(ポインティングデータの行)
···
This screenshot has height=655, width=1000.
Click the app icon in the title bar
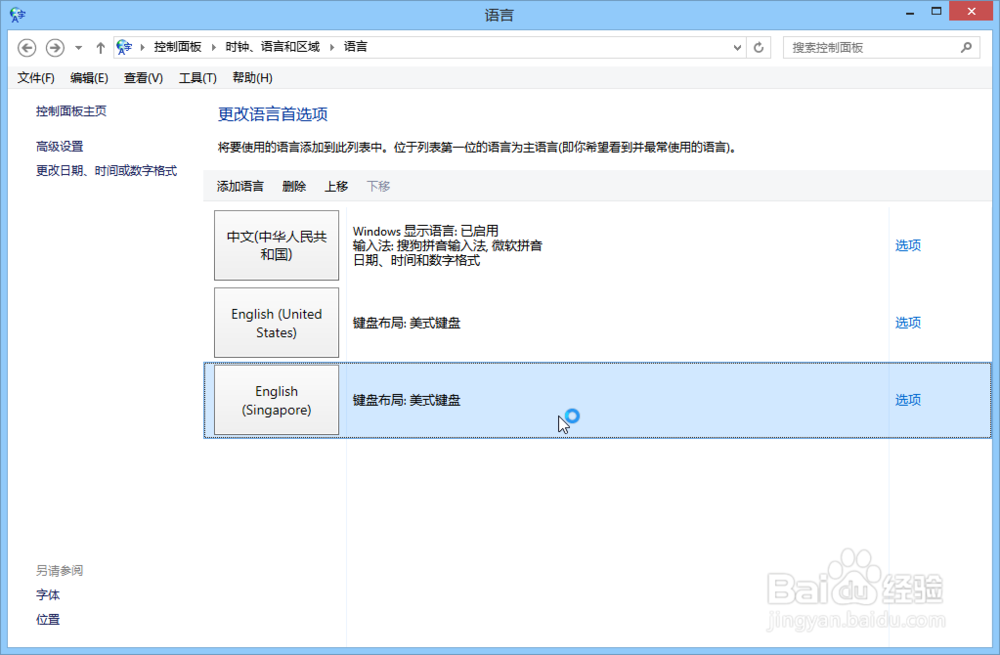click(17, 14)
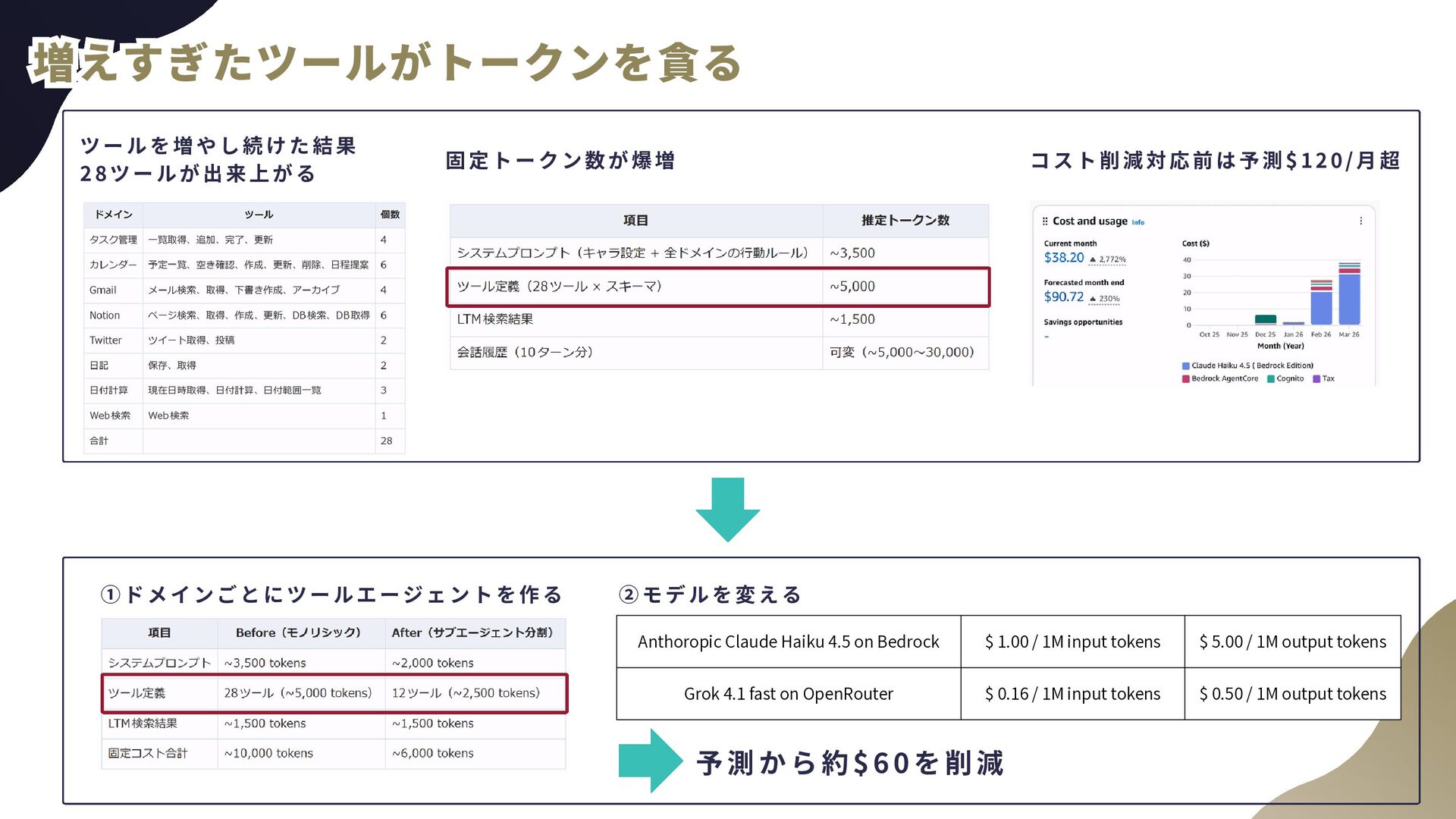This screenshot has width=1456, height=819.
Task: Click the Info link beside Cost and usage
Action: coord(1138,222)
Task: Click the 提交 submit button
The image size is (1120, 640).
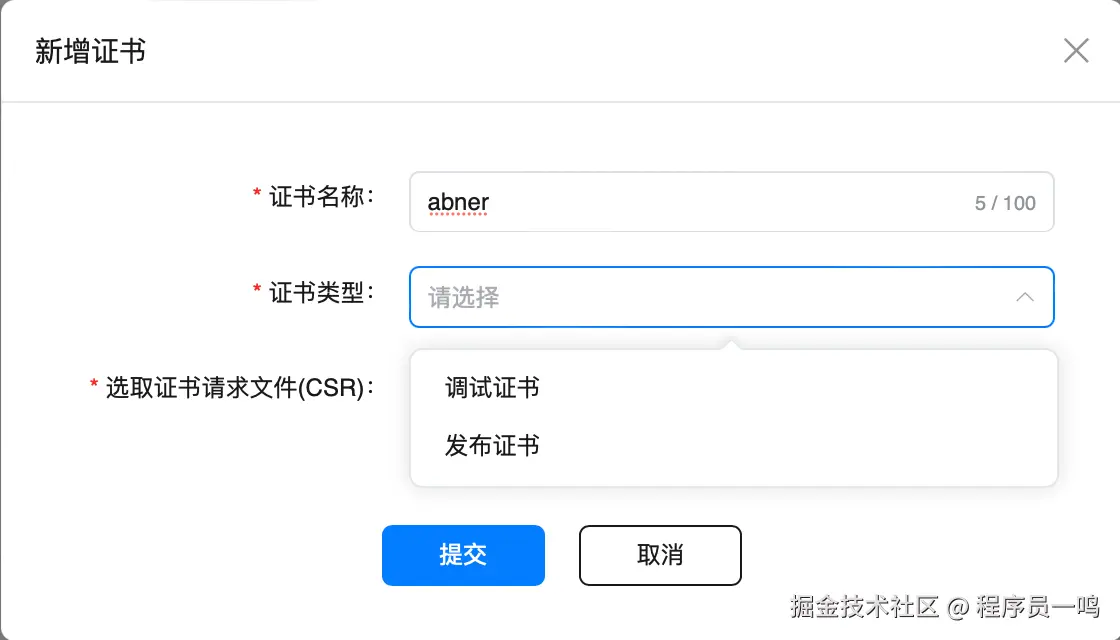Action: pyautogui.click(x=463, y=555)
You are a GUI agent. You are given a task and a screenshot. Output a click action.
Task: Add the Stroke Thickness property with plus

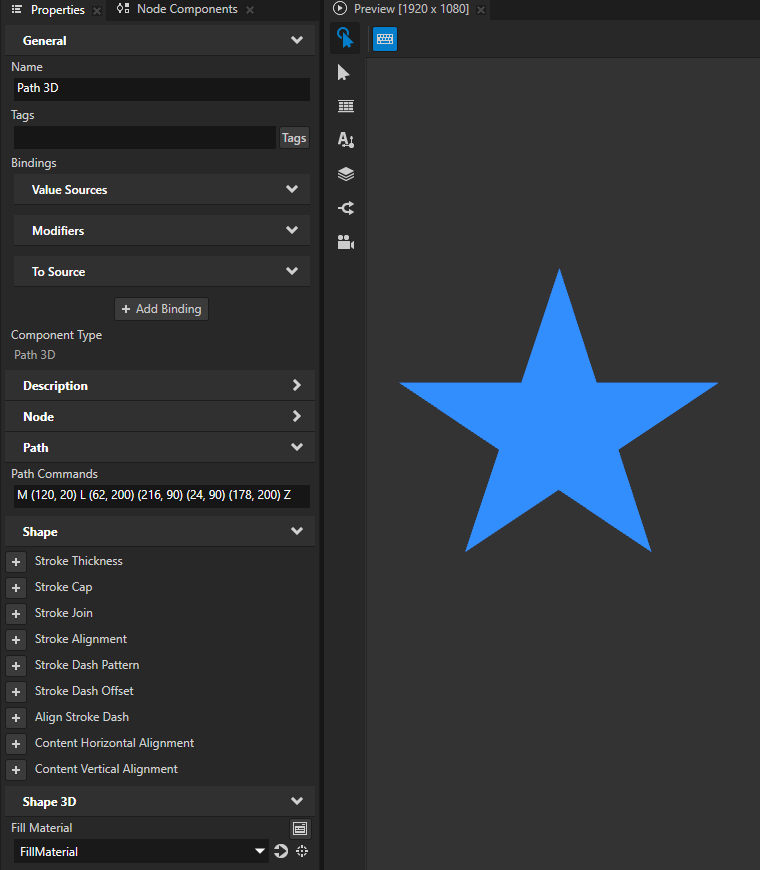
···
▸ 作業内容
上記のエントリの各行を、空行を除いた番号付きリストとして書き出すこと。画像は出力に含めないこと。

▸ 解答
1. This screenshot has height=655, width=1000.
2. Click the app icon in the title bar
3. click(17, 14)
4. This screenshot has width=1456, height=819.
5. Task: Click the Info link beside Cost and usage
6. Action: coord(1138,222)
7. Task: Click the 提交 submit button
8. The image size is (1120, 640).
9. Action: pyautogui.click(x=463, y=555)
10. You are a GUI agent. You are given a task and a screenshot. Output a click action.
11. Task: Add the Stroke Thickness property with plus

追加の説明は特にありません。